Gaudí foi uma das minhas primeiras paixões arquitetônicas. Não foi amor a primeira vista porque achei que fosse louco e que suas construções eram impossíveis de funcionar e a minha tendência natural é de seguir regras e as regras arquitetônicas de início de faculdade são bem tradicionais e quadradonas. Depois da estranheza inicial, me apaixonei por suas formas e a falta de qualquer lógica óbvia (sendo que tudo tem uma lógica estrutural! Pasmem!).

O Parque Güell me foi tão estarrecedor que tenho poucas fotos, mas as poucas que fiz mostram todo o meu amor por seus detalhes e seus músicos (eles estavam por toda parte!)

Esse parque é exemplo máximo do modernismo catalão (que não tem NADA a ver com o modernismo brasileiro). A ambição modernista não era limitada a renovação estética da época, era expressão do desejo de modernização e ressurreição cultural catalã.

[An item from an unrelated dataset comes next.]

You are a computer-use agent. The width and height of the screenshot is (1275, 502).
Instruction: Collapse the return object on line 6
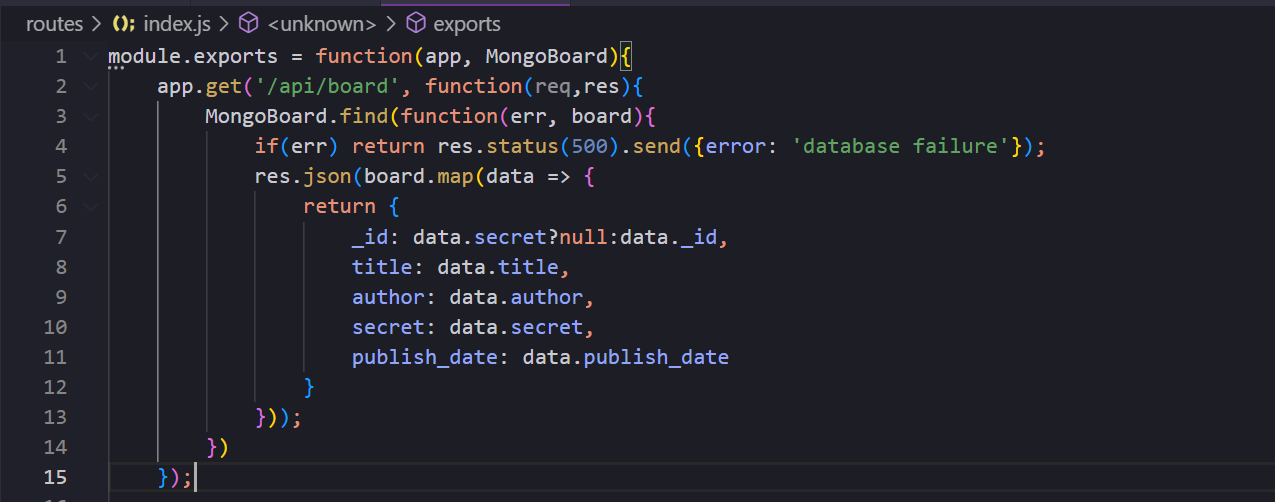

Güell foi uma das primeiras pessoas a enxergar o valor da arquitetura de Gaudí e já o havia contratado para vários outros projetos antes do parque, em 1900.  Gaudí respeitou a vegetação original da propriedade, optando por integrá-la com plantas mediterrâneas que não requerem muita água para sobreviver e desenhou vários sistemas coletores e de armazenamento de água para manutenção dessas.

O plano original era que fosse um assentamento residencial, mas as condições de venda, a falta de transporte e o caráter exclusivo do empreendimento o tornou inviável, tendo sido interditado após a construção de apenas 2 das 60 residências programadas. O park, como era chamado, se tornou então um grande jardim privativo, ocasionalmente utilizado para eventos públicos. Eventualmente, se tornou um parque público e declarado como Patrimônio da Humanidade, pela Unesco, em 1984.

Espaço para contemplar, ouvir música e tomar sol.

Aberto de 8h a 18h30, no inverno, e até às 21h30, no verão.

Entrada geral 8 euros, na hora, e 7 euros, online.